WHAT NEEDS TO BE DONE —
Copy out the entries that follow exactly, leaving every picture behind.

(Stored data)
------------
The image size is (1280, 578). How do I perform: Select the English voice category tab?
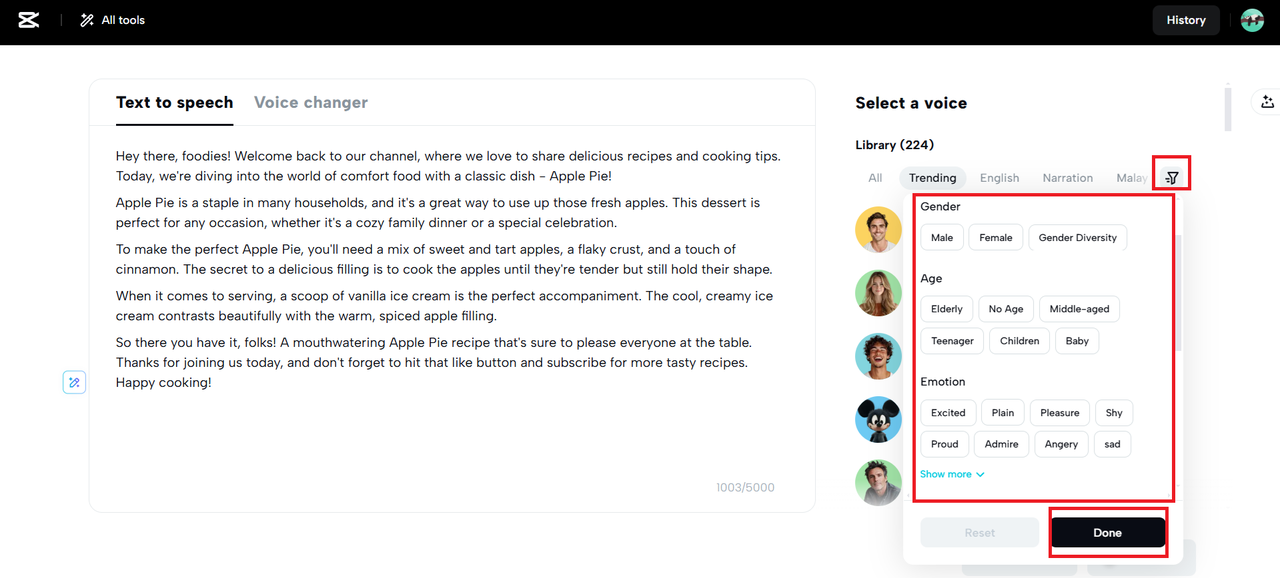pos(999,178)
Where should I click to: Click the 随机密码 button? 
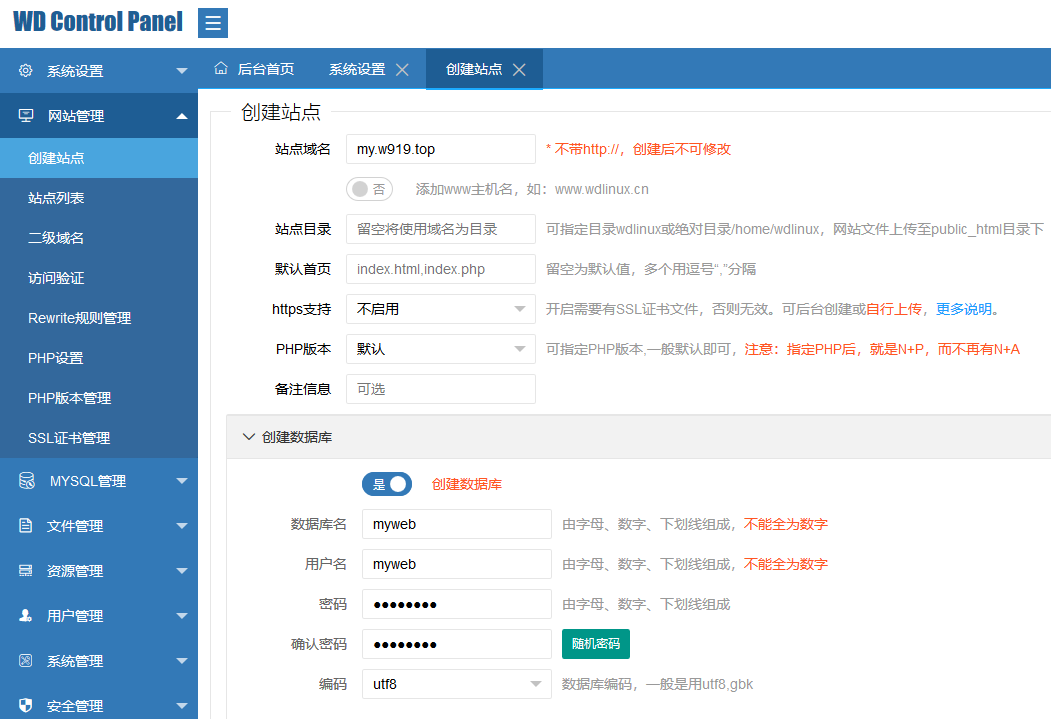pyautogui.click(x=595, y=644)
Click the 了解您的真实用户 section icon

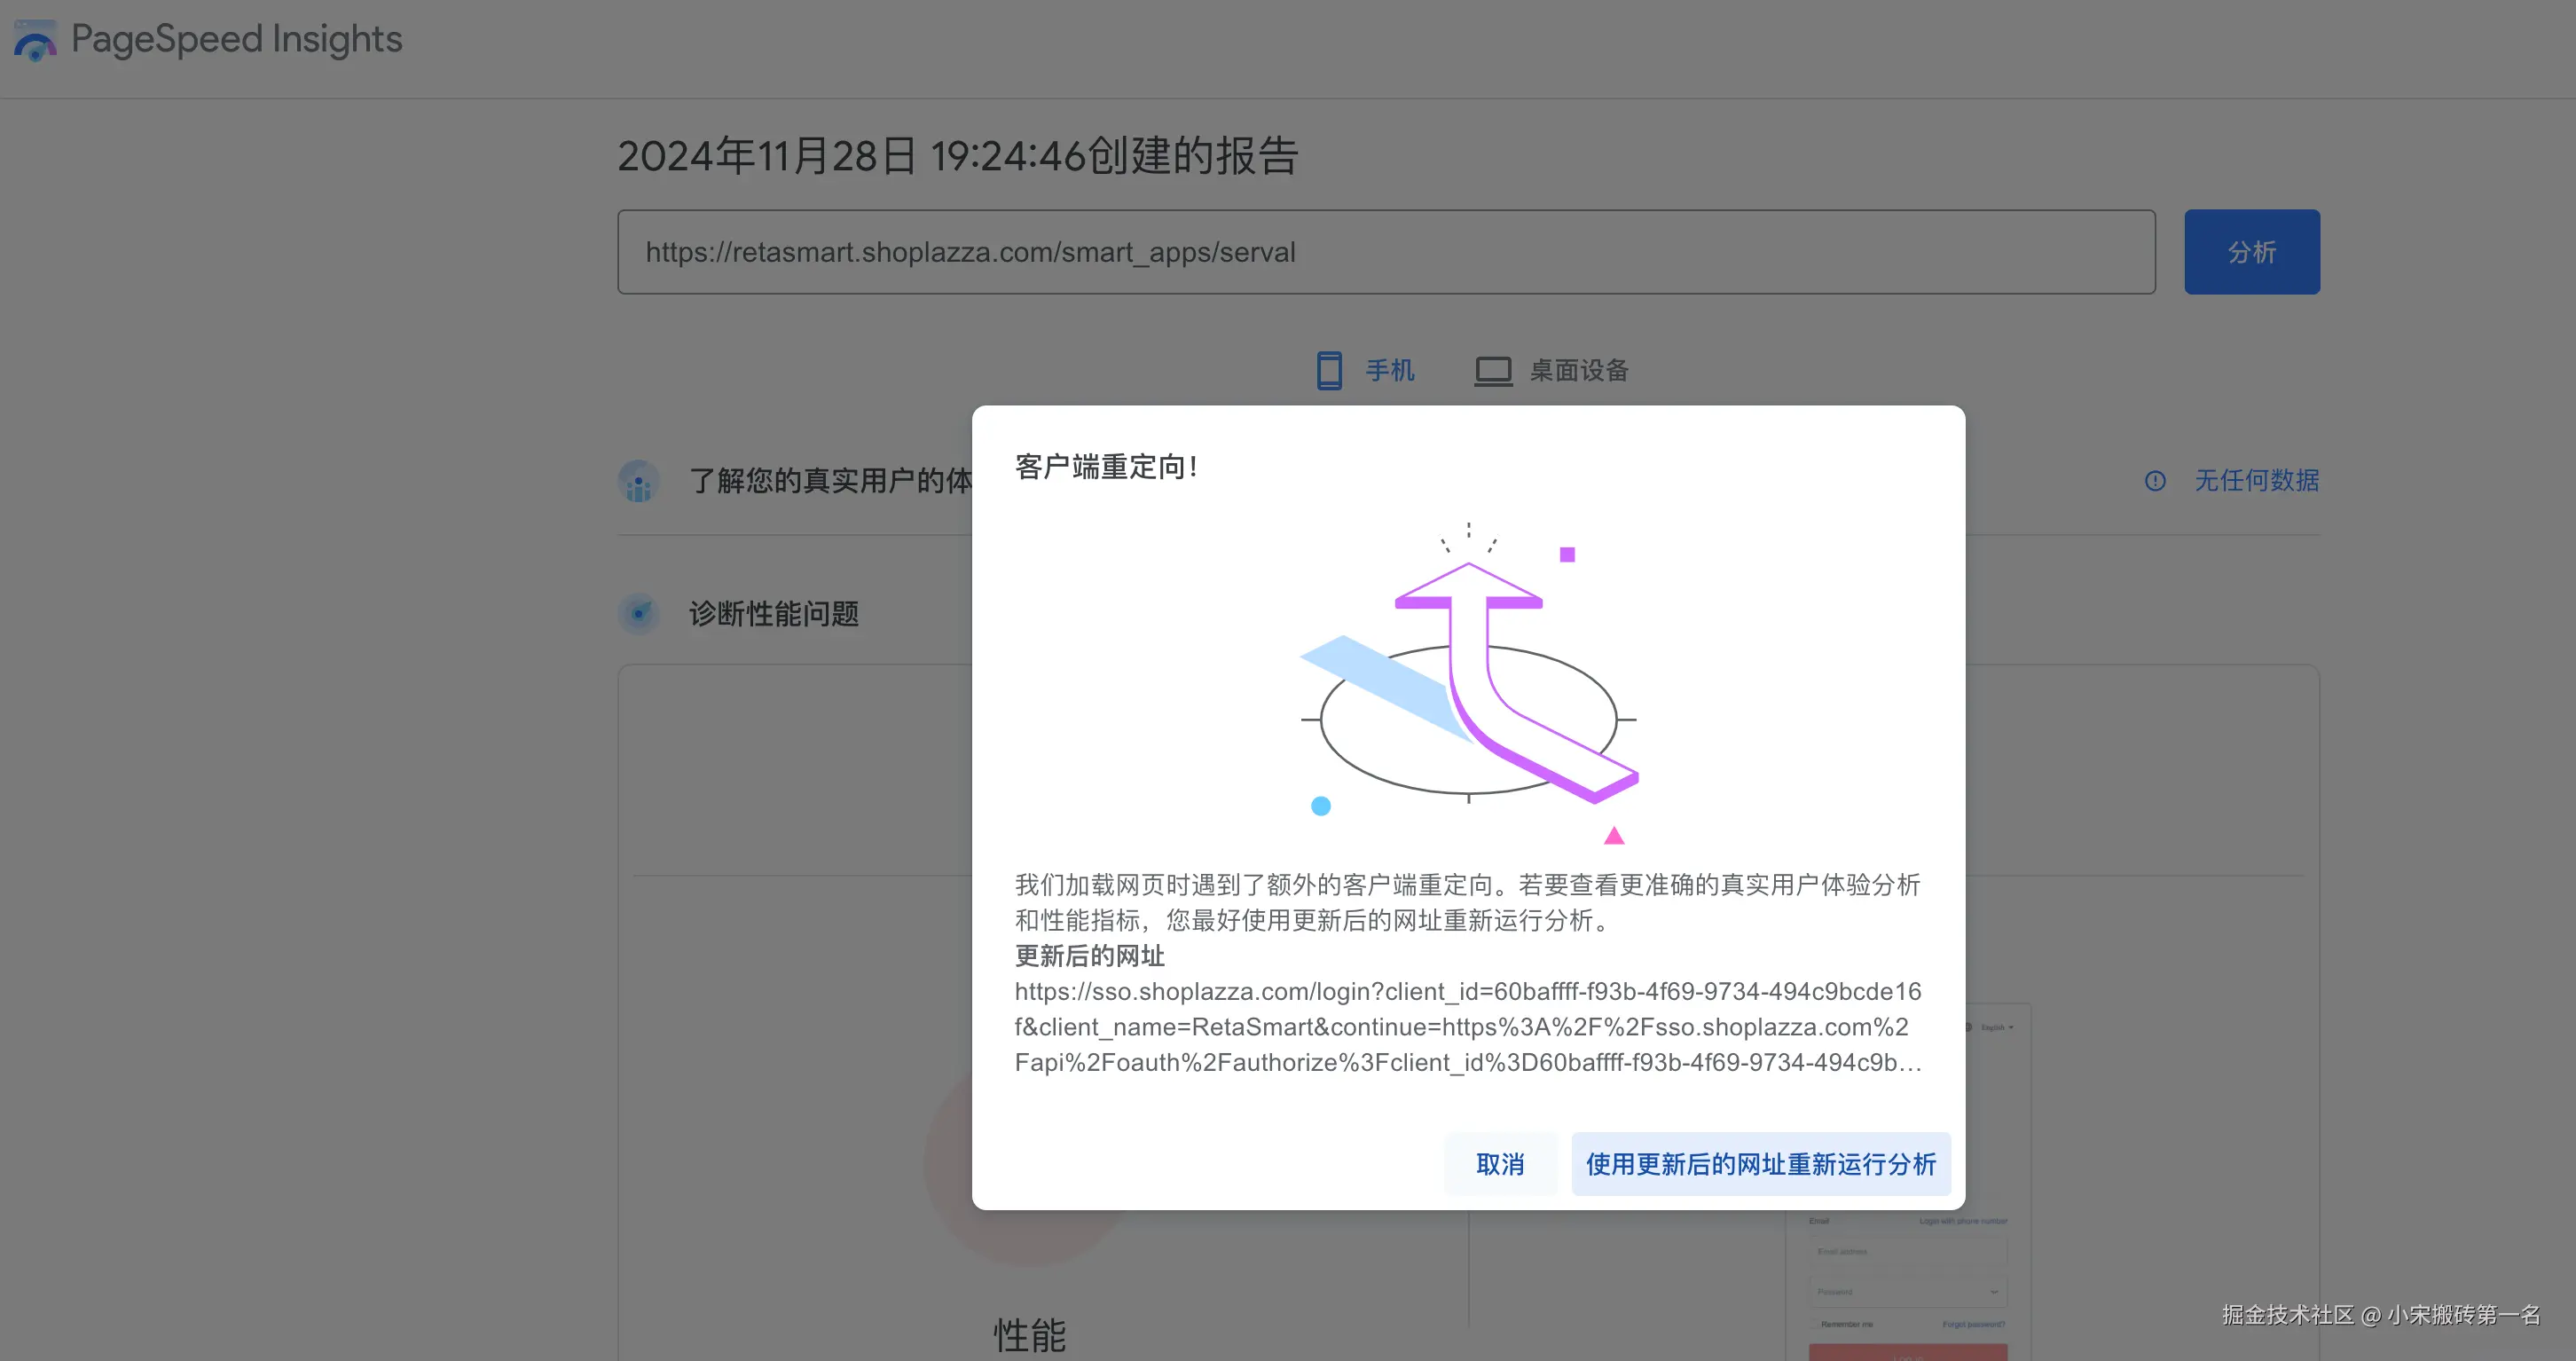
------------
EXERCISE RESULT —
The image size is (1280, 578). How do I perform: Select the English voice category tab?
pos(999,178)
Where should I click to: Click the 随机密码 button? 
pyautogui.click(x=595, y=644)
Click the 了解您的真实用户 section icon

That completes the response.